Conceptional Question about OpenACC design


as part of a thesis I’m currently working together with a research group in order to develop a parallelization solution similar to OpenACC, and thus we’re naturally comparing our approach to the one OpenACC uses.

One question we have come across and that does not seem to be explained in the specification is: Why does OpenACC seem to require annotations like:

#pragma acc enter data copyin(...)

when such information could be derived using static code analysis? Is this kind of annotation optional, and if not, is there a known reason for this requirement?

Thanks in advance

Hi dboen_,

I’m not 100% clear on what you’re asking. Are you asking why OpenACC has data regions in general or specifically unstructured data regions? My answers below are for data regions in general.

First, data regions are optional. Not all target architectures have discrete address spaces, such as multi-core CPUs or when using CUDA Unified Memory.

For devices which do have discrete address spaces, the compiler may in some cases be able to determine the size and shape of arrays. For example, Fortran allocatable arrays contain enough information about the array in the descriptor to determine the size and shape of an array. Though C/C++ pointers are unbounded so the compiler usually does not have enough information about the size or shape and hence the user may need to include this information in a data clause (i.e. “copy”, “copyin”, “copyout”, or “create”).

The second question is when to create data on the device. Perhaps with a whole program data flow analysis you could determine where arrays are allocated and when they are updated so could implicitly add data regions and update directives.
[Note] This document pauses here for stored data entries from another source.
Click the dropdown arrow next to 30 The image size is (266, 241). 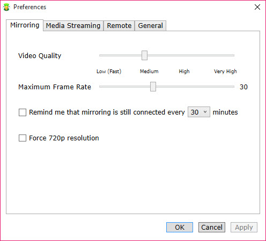tap(205, 112)
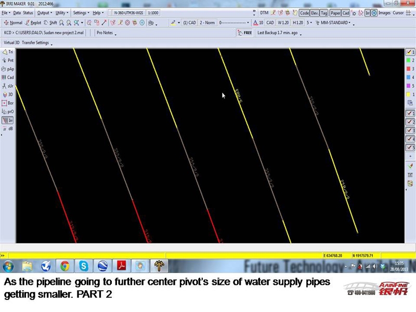Screen dimensions: 416x312
Task: Expand the MM-STANDARD font dropdown
Action: click(336, 23)
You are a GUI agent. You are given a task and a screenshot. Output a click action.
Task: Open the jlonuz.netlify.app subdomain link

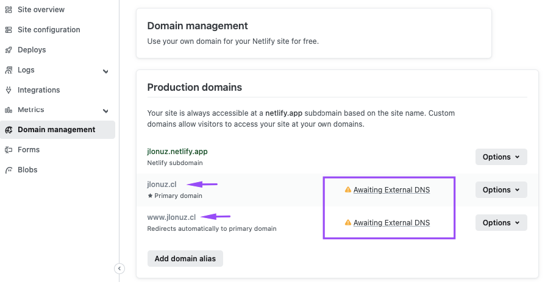click(x=177, y=151)
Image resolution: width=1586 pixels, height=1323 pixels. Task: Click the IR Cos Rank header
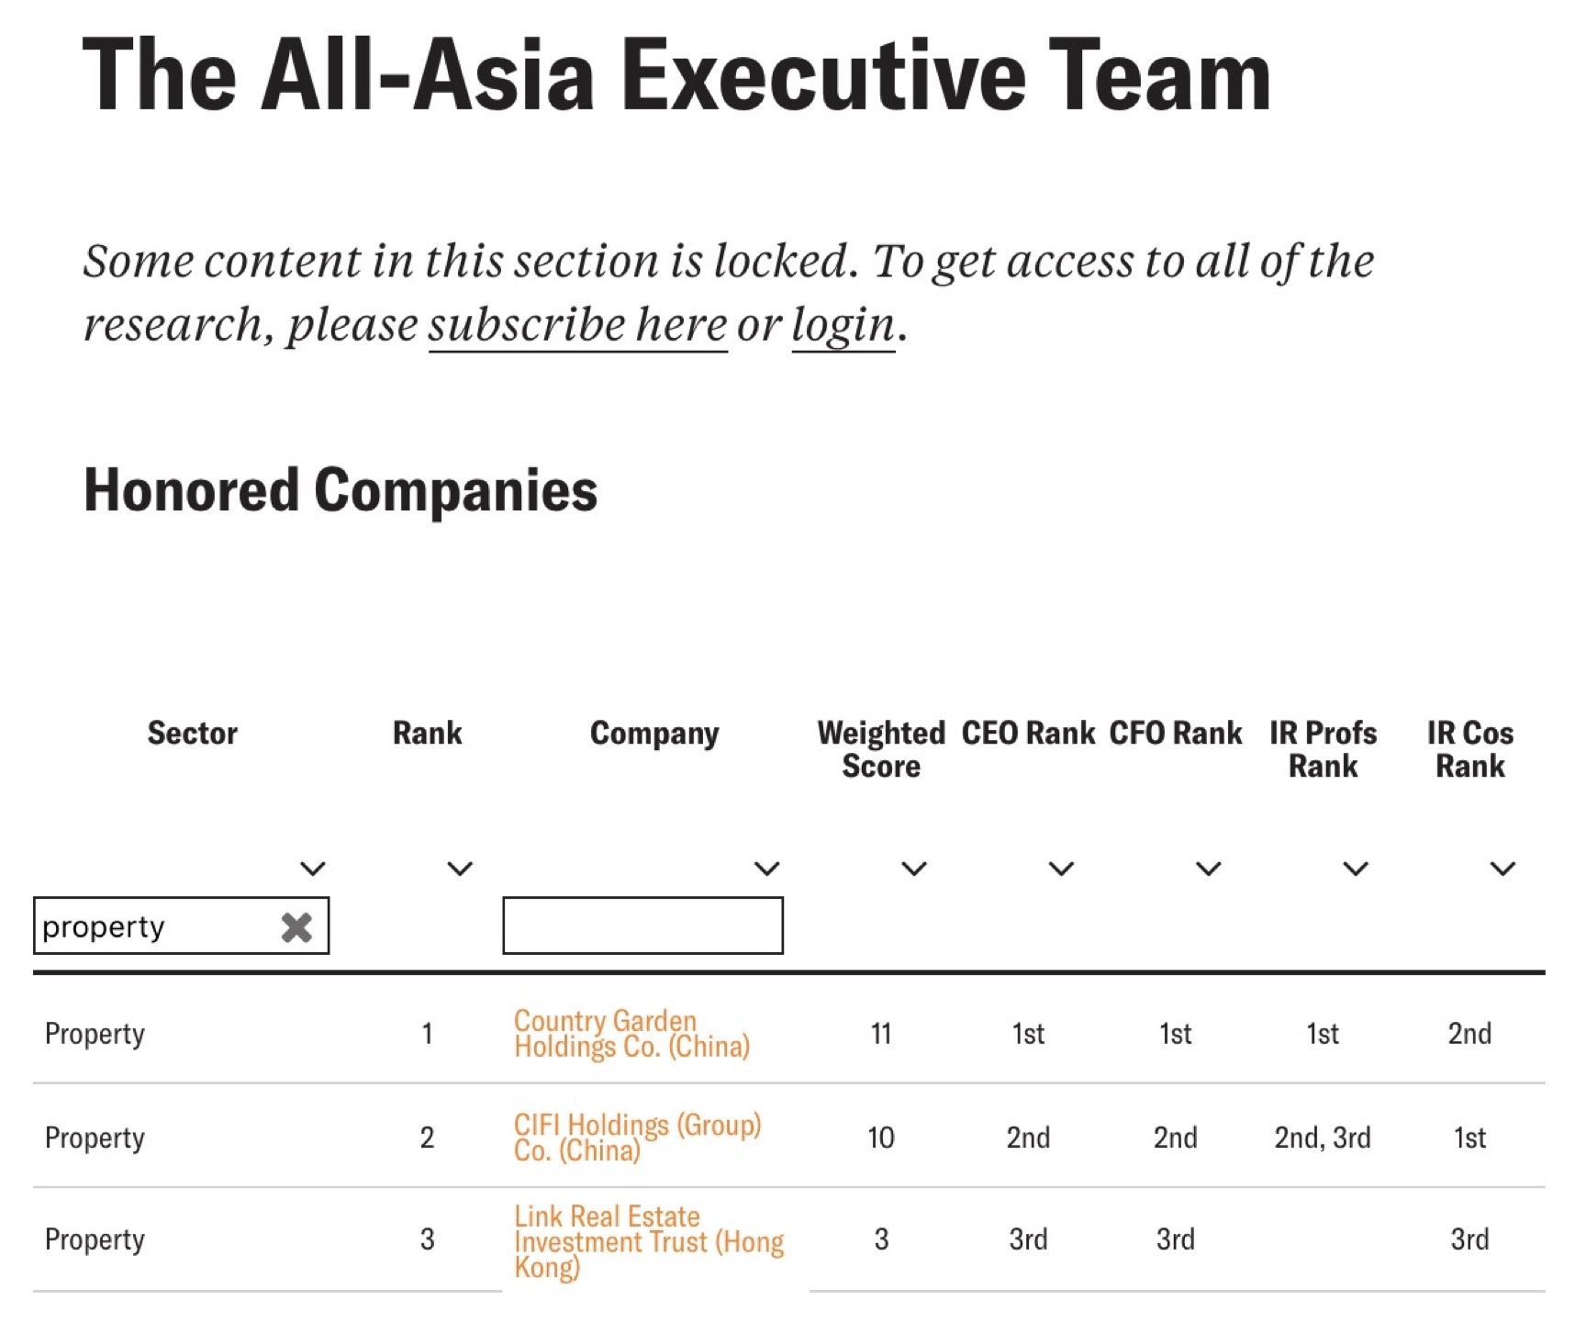(1469, 749)
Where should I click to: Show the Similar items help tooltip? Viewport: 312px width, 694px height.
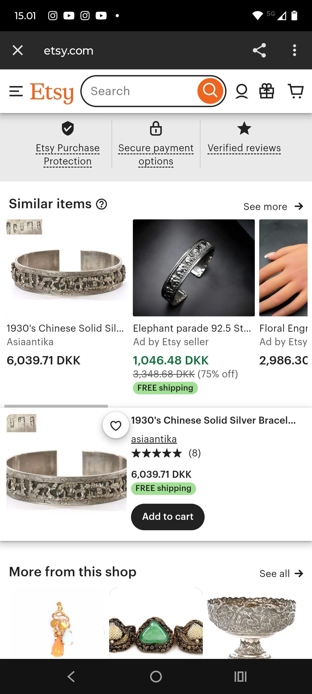click(101, 204)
However, this must be done across the entire program and would break if the code calls libraries where the compiler doesn’t have visibility.

Also, static analysis can’t tell how much data would be used at runtime so would have to presume the arrays fit on a device. Not something that can be presumed in practice.

The bottom line is that static analysis can work in some cases, but not all. Hence, in your solution you will need to have some method to allow users give more information about the size and shape of the data structures as well as control over when data is created on the device and when data should be synchronized between the device and host.

Hope this is clear, but if not, please feel free to ask any follow-up questions.

Best Regards,